Task input:
^^^^^^^^
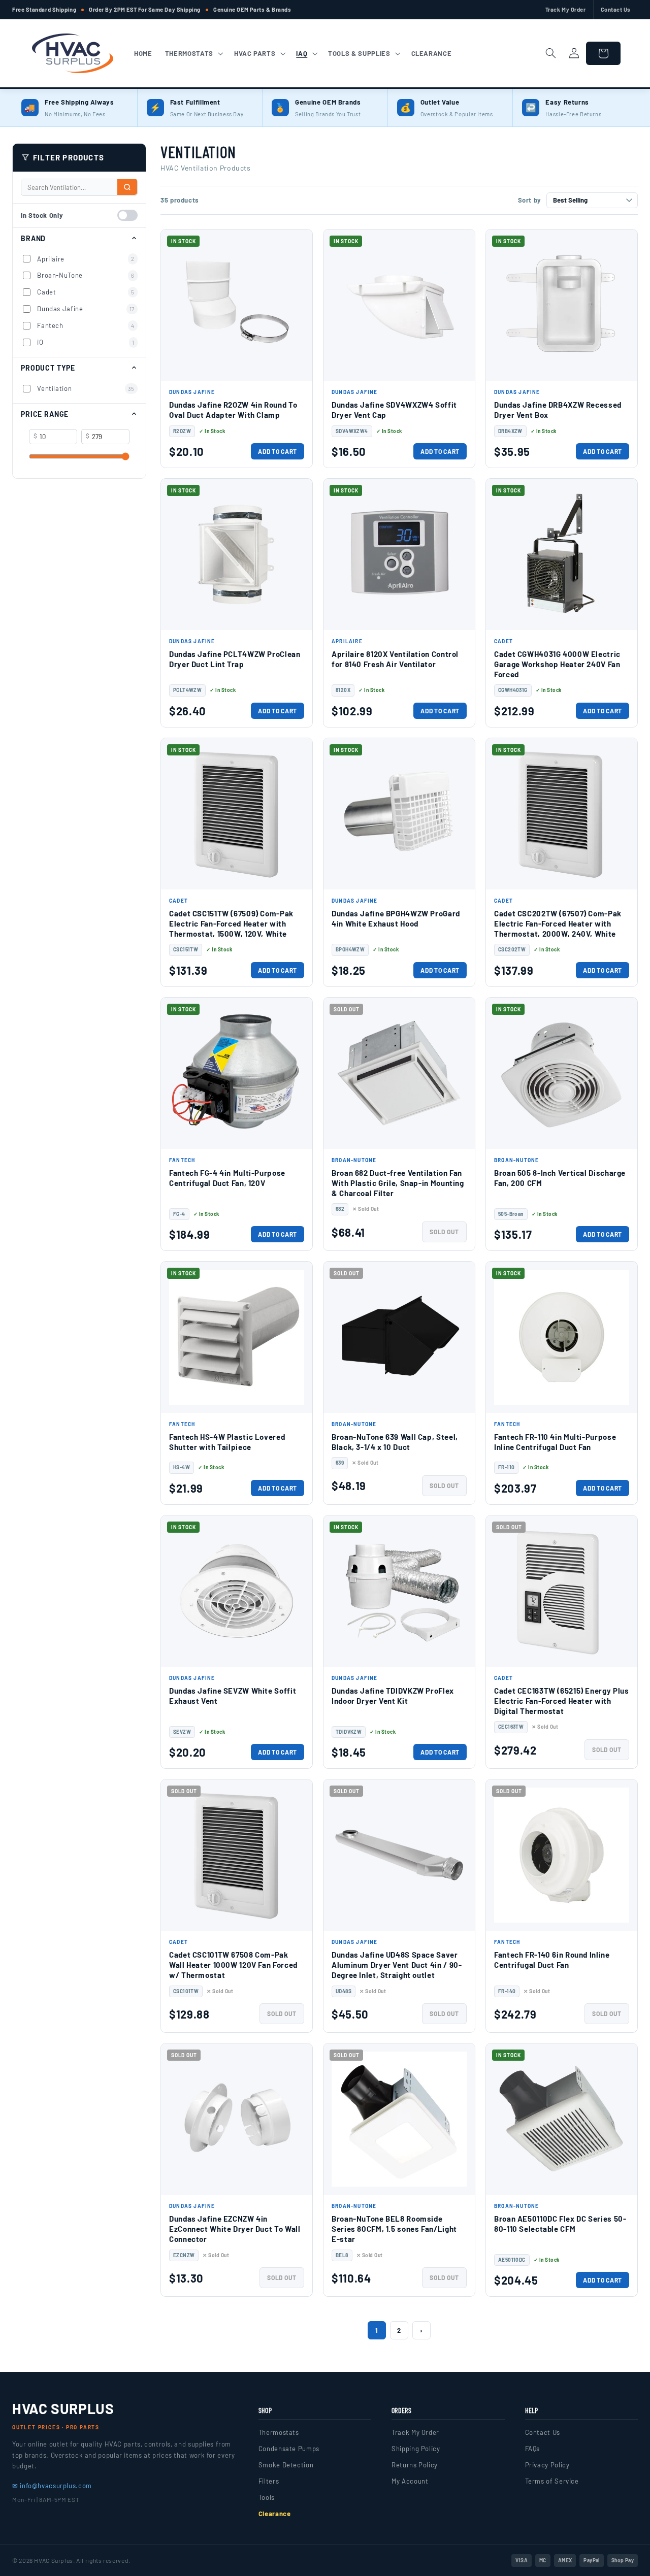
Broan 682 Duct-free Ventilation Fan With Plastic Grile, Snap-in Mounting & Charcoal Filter (398, 1183)
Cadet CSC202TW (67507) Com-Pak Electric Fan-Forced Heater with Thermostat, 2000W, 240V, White (558, 924)
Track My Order (565, 9)
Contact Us (616, 9)
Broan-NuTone (86, 275)
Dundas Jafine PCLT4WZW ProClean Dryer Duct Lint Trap (235, 659)
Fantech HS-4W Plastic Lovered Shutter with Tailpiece (227, 1441)
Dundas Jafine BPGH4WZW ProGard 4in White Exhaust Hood (396, 918)
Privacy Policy (547, 2465)
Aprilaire (86, 258)
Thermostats (278, 2432)
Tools (266, 2497)
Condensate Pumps (288, 2449)
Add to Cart (277, 451)
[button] (193, 53)
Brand (33, 238)
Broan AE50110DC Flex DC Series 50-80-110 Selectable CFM (560, 2223)
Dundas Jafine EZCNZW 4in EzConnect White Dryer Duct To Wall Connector (234, 2229)
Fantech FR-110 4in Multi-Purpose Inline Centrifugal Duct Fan (555, 1441)
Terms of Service (552, 2481)
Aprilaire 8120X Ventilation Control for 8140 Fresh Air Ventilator (395, 659)
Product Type (48, 368)
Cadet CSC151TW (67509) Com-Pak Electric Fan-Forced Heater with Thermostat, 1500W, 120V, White (231, 924)
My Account (410, 2481)
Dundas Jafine (86, 309)
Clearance (274, 2513)
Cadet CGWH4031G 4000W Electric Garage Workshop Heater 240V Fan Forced (557, 664)
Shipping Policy (416, 2449)
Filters (268, 2481)
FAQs (532, 2449)
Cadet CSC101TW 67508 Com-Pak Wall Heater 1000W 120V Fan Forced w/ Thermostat (233, 1965)
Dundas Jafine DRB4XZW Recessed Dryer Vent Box (558, 409)
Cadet (86, 292)
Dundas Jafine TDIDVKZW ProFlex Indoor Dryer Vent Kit (393, 1695)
^^^^^^^^
Description of the task:
Word for word, repeat each line of the records, and leave every image out.

Task solution:
Broan 682 Duct-free Ventilation Fan With Plastic Grile, Snap-in Mounting & Charcoal Filter (398, 1183)
Cadet CSC202TW (67507) Com-Pak Electric Fan-Forced Heater with Thermostat, 2000W, 240V, White (558, 924)
Track My Order (565, 9)
Contact Us (616, 9)
Broan-NuTone (86, 275)
Dundas Jafine PCLT4WZW ProClean Dryer Duct Lint Trap (235, 659)
Fantech HS-4W Plastic Lovered Shutter with Tailpiece (227, 1441)
Dundas Jafine BPGH4WZW ProGard 4in White Exhaust Hood (396, 918)
Privacy Policy (547, 2465)
Aprilaire (86, 258)
Thermostats (278, 2432)
Tools (266, 2497)
Condensate Pumps (288, 2449)
Add to Cart (277, 451)
[button] (193, 53)
Brand (33, 238)
Broan AE50110DC Flex DC Series 50-80-110 Selectable CFM (560, 2223)
Dundas Jafine EZCNZW 4in EzConnect White Dryer Duct To Wall Connector (234, 2229)
Fantech FR-110 4in Multi-Purpose Inline Centrifugal Duct Fan (555, 1441)
Terms of Service (552, 2481)
Aprilaire 8120X Ventilation Control for 8140 Fresh Air Ventilator (395, 659)
Product Type (48, 368)
Cadet CSC151TW (67509) Com-Pak Electric Fan-Forced Heater with Thermostat, 1500W, 120V, White (231, 924)
My Account (410, 2481)
Dundas Jafine (86, 309)
Clearance (274, 2513)
Cadet CGWH4031G 4000W Electric Garage Workshop Heater 240V Fan Forced (557, 664)
Shipping Policy (416, 2449)
Filters (268, 2481)
FAQs (532, 2449)
Cadet CSC101TW 67508 Com-Pak Wall Heater 1000W 120V Fan Forced w/ Thermostat (233, 1965)
Dundas Jafine DRB4XZW Recessed Dryer Vent Box (558, 409)
Cadet (86, 292)
Dundas Jafine TDIDVKZW ProFlex Indoor Dryer Vent Kit (393, 1695)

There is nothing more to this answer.